I'm trying to beat Numba and failing:
In [55]: @numba.jit(nopython=True, fastmath=False, parallel=True)
...: def sum_squares(a):
...: return np.sum(np.square(a))
...:
In [58]: %timeit sum_squares(A)
874 µs ± 19.6 µs per loop (mean ± std. dev. of 7 runs, 1000 loops each)
julia> A = rand(2048, 2408);
julia> sum_squares(A) = ThreadsX.mapreduce(x->x^2, +, A)
sum_squares (generic function with 1 method)
julia> @btime sum_squares($A)
982.900 μs (2328 allocations: 159.38 KiB)
1.6443015832629544e6
I'm getting about the same. Also tried A |> Map(x -> x^2) |> sum
with Transducers and got slightly worse.
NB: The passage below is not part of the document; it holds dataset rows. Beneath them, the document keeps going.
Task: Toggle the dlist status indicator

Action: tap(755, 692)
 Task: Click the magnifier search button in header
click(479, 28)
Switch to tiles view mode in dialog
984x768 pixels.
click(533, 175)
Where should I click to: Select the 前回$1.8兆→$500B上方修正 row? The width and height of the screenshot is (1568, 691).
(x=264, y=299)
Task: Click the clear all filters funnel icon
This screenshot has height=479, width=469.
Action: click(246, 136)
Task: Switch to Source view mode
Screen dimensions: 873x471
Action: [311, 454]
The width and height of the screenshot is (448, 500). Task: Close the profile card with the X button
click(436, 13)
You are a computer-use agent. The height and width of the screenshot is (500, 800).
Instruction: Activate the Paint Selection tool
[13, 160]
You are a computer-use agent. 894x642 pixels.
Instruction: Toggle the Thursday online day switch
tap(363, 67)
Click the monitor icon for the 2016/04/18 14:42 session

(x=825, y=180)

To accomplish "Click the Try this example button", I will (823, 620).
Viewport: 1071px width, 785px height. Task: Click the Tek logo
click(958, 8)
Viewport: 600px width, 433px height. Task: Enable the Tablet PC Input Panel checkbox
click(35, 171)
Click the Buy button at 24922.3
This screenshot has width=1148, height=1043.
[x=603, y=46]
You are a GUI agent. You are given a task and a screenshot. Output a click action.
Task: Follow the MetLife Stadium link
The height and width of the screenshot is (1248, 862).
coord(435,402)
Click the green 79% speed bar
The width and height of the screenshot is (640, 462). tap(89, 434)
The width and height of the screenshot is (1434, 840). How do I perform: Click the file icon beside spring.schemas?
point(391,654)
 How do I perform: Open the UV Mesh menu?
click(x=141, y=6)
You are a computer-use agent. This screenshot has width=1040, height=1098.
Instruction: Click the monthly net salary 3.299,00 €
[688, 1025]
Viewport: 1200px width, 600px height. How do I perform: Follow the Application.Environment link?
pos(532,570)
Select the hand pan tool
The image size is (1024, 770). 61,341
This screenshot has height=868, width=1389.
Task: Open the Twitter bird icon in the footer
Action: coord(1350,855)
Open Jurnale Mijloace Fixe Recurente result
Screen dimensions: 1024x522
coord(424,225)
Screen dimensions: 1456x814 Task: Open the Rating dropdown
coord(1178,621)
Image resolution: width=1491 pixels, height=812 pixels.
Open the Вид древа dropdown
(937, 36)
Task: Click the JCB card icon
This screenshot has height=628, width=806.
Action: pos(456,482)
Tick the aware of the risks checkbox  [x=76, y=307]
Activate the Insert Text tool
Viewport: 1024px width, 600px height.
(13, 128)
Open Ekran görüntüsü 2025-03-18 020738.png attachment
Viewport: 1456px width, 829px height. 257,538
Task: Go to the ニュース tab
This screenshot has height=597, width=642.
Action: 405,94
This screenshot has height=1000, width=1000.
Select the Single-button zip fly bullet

I often find the performance of threading in Julia frustratingly fiddly, especially for the additive cost. Not sure how to fix this. @Takafumi Arakaki (tkf) might have some insight.
My insight is that it's best to try conjuring @chriselrod for this kind of close-to-the-metal thing :)
I'm curious how it scales. In my experience the additive cost with the threading libraries usually sucks, but they'll scale pretty well
@Mark Kittisopikul , how big is the array in Python? I noticed you wrote rand(2048, 2408)
in the julia code
I tried, that, it's still really slow regardless, it's only like 5/4 or so
Here is what I see with LoopVectorization.jl
julia> using LoopVectorization, ThreadsX
julia> sum_squares(A) = ThreadsX.mapreduce(x->x^2, +, A);
julia> function sum_squares_turbo(A::Matrix{T}) where {T}
out = zero(T)
@tturbo for i in eachindex(A)
out += A[i]^2
end
out
end;
julia> let A = rand(2048, 2048)
@btime sum_squares($A)
@btime sum_squares_turbo($A)
end;
804.960 μs (669 allocations: 42.56 KiB)
747.194 μs (0 allocations: 0 bytes)
julia> let A = rand(2048, 2408)
@btime sum_squares($A)
@btime sum_squares_turbo($A)
end;
966.097 μs (672 allocations: 42.66 KiB)
913.550 μs (0 allocations: 0 bytes)
Theres some profit from using good vecotorization here and lower overhead in the multithreading, but this operation is almost totally dominated by memory bandwidth I believe, so it can only be so fast.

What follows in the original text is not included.